In an exclusive interview with The Sun, the 66-year-old Barbados-native opened up about his harrowing ordeal that brought him to his knees. “My daughter, Robyn, was checking in on me every day. I feared the worst. I thought I was going to die, honestly,” he admitted to the UK publication. Ronald said that his health took a turn for the worst after he developed a fever. “I got a fever up inside of my nose. I had a fever across my lips. It was just a lot of fever,” he recalled. It resulted in him being quarantined at an isolation center where he says he was able to make a full recovery just after 14 days.
Ronald claimed that Rihanna sent him a ventilator for him to have on hand at his Caribbean home once she learned of the news. “I have to say, ‘I love you so much, Robyn,’” he added. “She did so much for me. I appreciate everything she has done.”
Ronald says he was declared “virus-free” but cautioned “everybody to stay home” as the number of cases start to peak. “This is a serious situation. More serious than people realize. Please stay home,” he iterated.
In the midst of the U.S. coronavirus crisis, Latin American and Caribbean countries are ramping up preparedness efforts toward the virus, according to the Miami Herald. So far, there’s been a reported 56 confirmed coronavirus cases and one death in Barbados, according to the New York Times.

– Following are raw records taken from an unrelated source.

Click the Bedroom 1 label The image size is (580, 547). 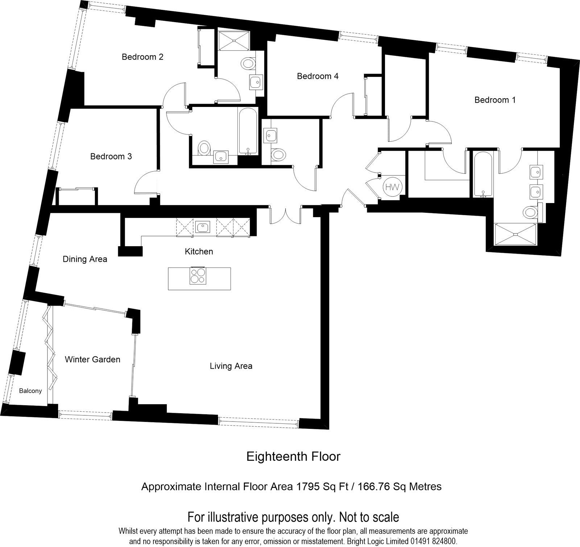[x=495, y=100]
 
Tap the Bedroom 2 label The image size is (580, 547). [x=142, y=57]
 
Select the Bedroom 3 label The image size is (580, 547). [x=111, y=157]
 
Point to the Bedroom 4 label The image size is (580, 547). [x=318, y=76]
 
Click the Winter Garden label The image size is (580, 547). [x=92, y=360]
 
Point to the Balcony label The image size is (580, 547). [x=30, y=391]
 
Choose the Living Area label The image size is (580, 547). [x=231, y=366]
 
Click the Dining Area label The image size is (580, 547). [x=85, y=259]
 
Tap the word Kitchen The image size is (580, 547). [x=199, y=252]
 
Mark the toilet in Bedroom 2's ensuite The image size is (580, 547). [x=248, y=64]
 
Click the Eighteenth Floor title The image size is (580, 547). [x=293, y=456]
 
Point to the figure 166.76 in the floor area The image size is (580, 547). [x=373, y=486]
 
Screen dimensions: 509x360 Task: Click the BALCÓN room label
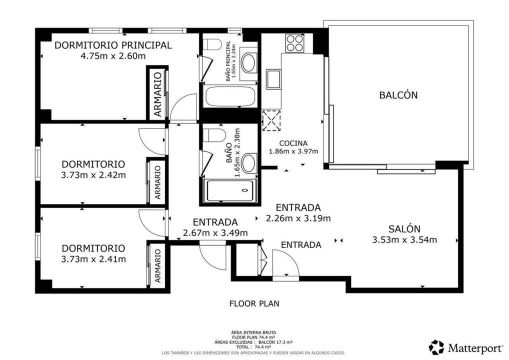pyautogui.click(x=398, y=95)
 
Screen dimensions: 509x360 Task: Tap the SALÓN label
pyautogui.click(x=404, y=229)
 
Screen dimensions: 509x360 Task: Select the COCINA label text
pyautogui.click(x=293, y=143)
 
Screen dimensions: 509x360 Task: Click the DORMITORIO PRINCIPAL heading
pyautogui.click(x=113, y=45)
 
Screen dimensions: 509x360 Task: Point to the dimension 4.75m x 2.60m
pyautogui.click(x=113, y=56)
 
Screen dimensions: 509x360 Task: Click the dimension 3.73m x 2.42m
pyautogui.click(x=94, y=176)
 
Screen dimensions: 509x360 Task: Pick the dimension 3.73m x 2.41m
pyautogui.click(x=94, y=260)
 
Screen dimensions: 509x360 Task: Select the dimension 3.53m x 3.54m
pyautogui.click(x=404, y=240)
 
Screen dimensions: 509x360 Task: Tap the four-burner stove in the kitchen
pyautogui.click(x=295, y=43)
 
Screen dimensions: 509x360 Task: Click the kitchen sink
pyautogui.click(x=274, y=79)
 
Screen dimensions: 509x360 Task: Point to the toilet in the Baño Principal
pyautogui.click(x=212, y=44)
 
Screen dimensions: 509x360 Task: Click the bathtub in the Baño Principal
pyautogui.click(x=230, y=96)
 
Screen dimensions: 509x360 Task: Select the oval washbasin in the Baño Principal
pyautogui.click(x=249, y=62)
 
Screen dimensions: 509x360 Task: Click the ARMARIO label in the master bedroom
pyautogui.click(x=158, y=94)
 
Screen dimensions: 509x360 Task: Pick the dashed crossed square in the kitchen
pyautogui.click(x=272, y=121)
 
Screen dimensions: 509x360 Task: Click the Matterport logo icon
pyautogui.click(x=436, y=348)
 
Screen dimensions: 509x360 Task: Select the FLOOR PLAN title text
pyautogui.click(x=254, y=304)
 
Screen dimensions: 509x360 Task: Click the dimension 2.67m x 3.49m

Hospitals and healthcare infrastructures at the frontlines of fighting the global coronavirus pandemic, particularly in the U.S., have been overwhelmed by the influx of cases. In major cities, hospitals are experiencing a shortage in resources such as beds and ventilators for patients. Recently, Gov. Andrew Cuomo disclosed that the Barbadian mogul had donated personal protective equipment to the state of New York.
Last week, Rihanna and Jay-Z also joined forces to donate more than $2 million to COVID-19 relief efforts in New York and Los Angeles. The funds will help support undocumented workers, the childen of frontline healthworkers and first responders, and incarcerated, elderly and homeless populations in both cities amid the pandemic.